*EXTRACTED MATERIAL*:
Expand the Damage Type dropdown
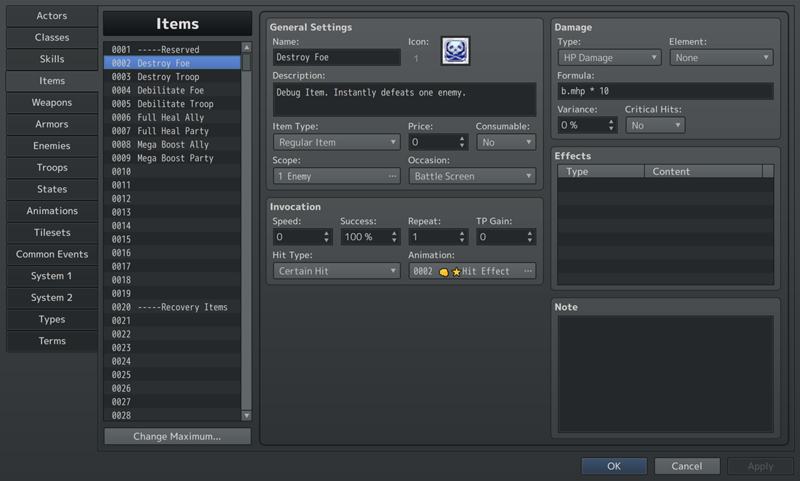800x481 pixels. point(609,58)
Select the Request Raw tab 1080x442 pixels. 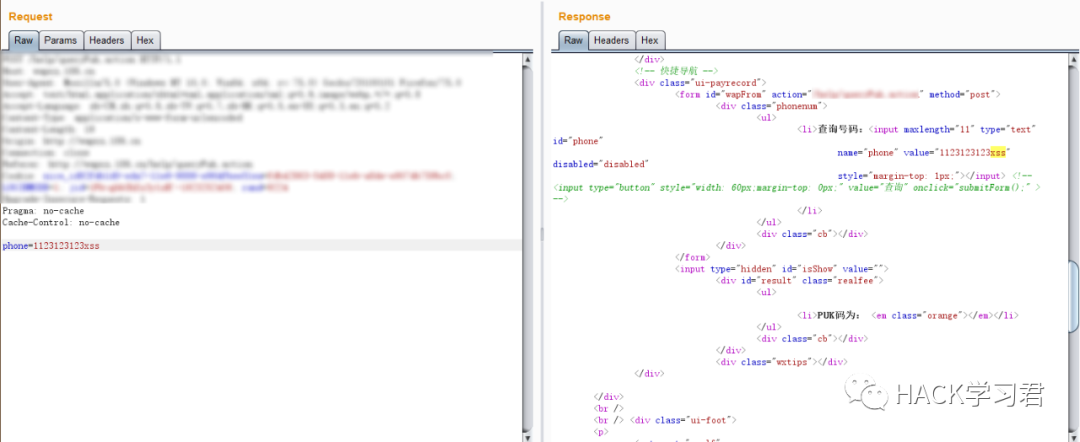point(23,41)
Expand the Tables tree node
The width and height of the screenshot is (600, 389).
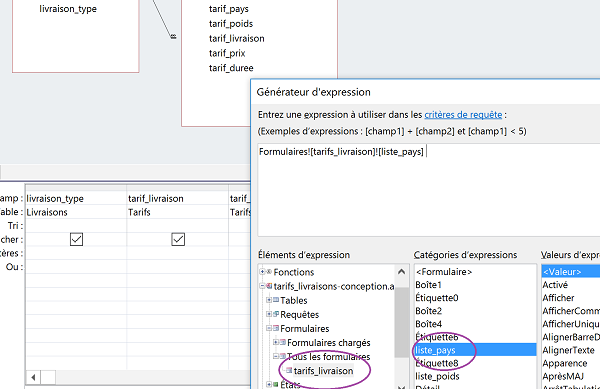point(269,300)
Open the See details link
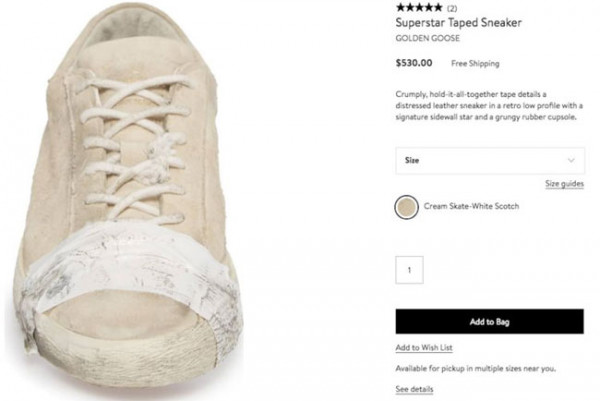The width and height of the screenshot is (600, 401). [414, 388]
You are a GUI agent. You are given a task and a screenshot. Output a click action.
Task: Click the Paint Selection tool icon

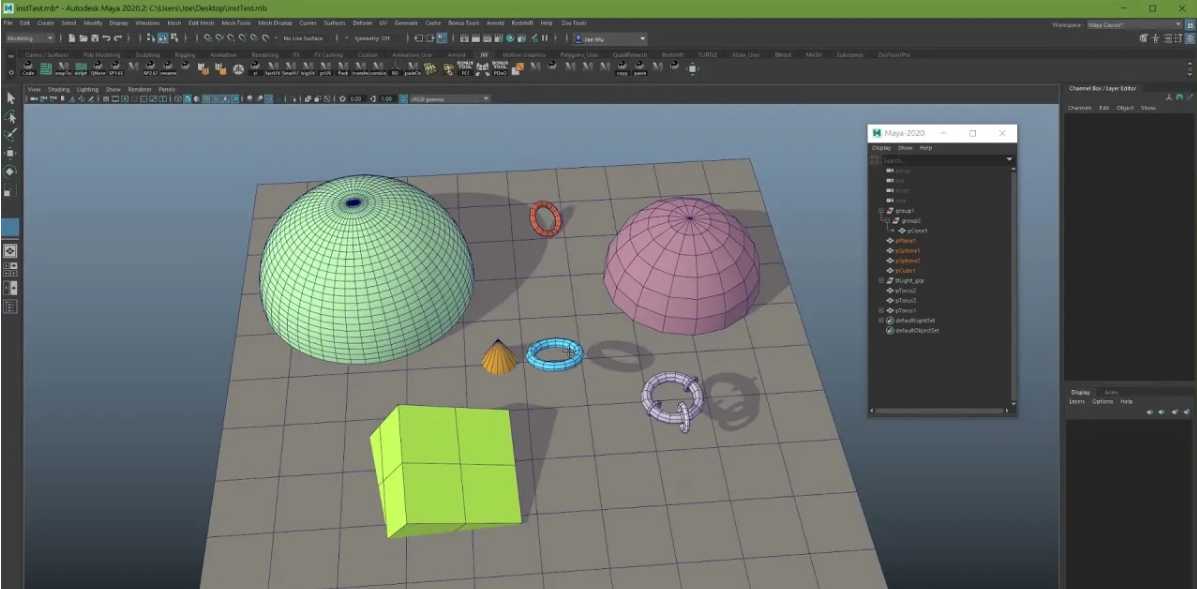coord(11,134)
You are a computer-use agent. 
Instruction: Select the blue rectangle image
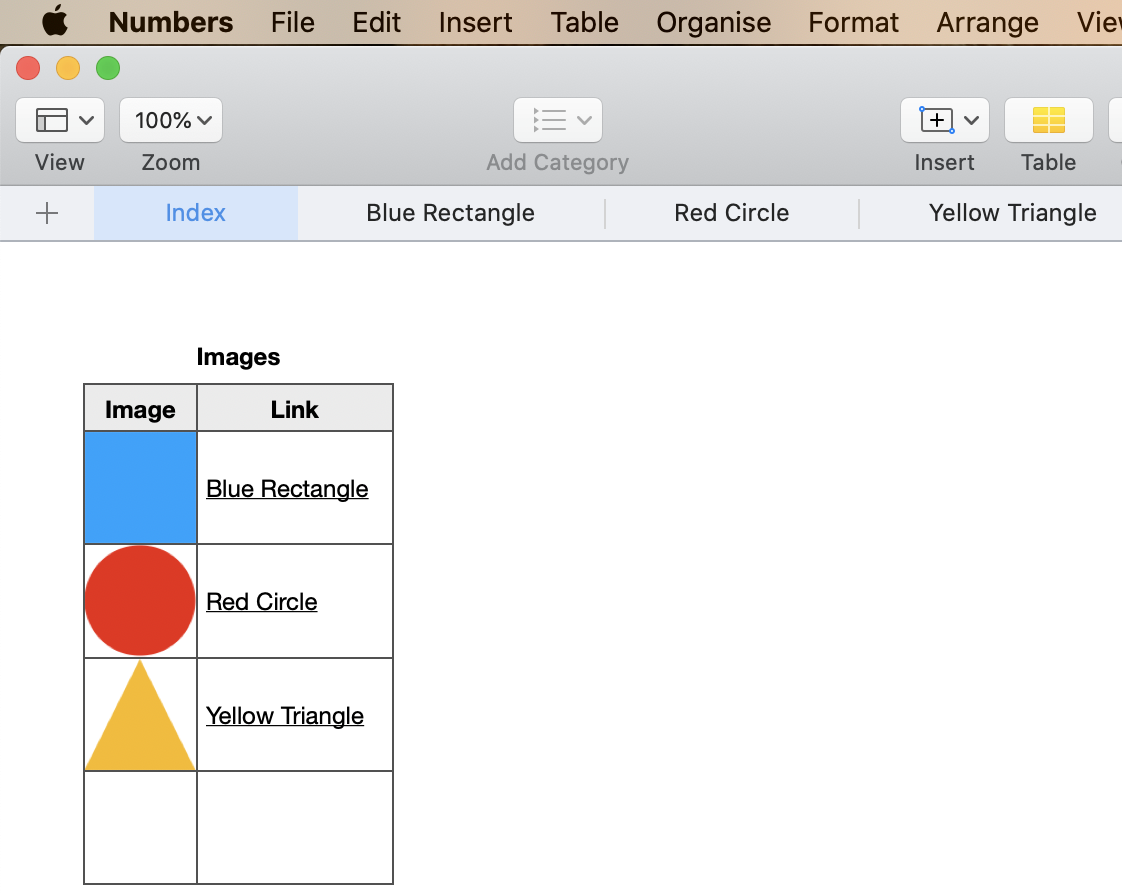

*ACTIVITY*:
I need the lines from the one holding "The width and height of the screenshot is (600, 389)." through the last line of the entries set down exactly, with every picture left out.

*EXERCISE RESPONSE*:
The width and height of the screenshot is (600, 389).
point(269,300)
Open the See details link
The width and height of the screenshot is (600, 401). [414, 388]
You are a GUI agent. You are given a task and a screenshot. Output a click action.
Task: Click the Paint Selection tool icon

coord(11,134)
You are a computer-use agent. 
Instruction: Select the blue rectangle image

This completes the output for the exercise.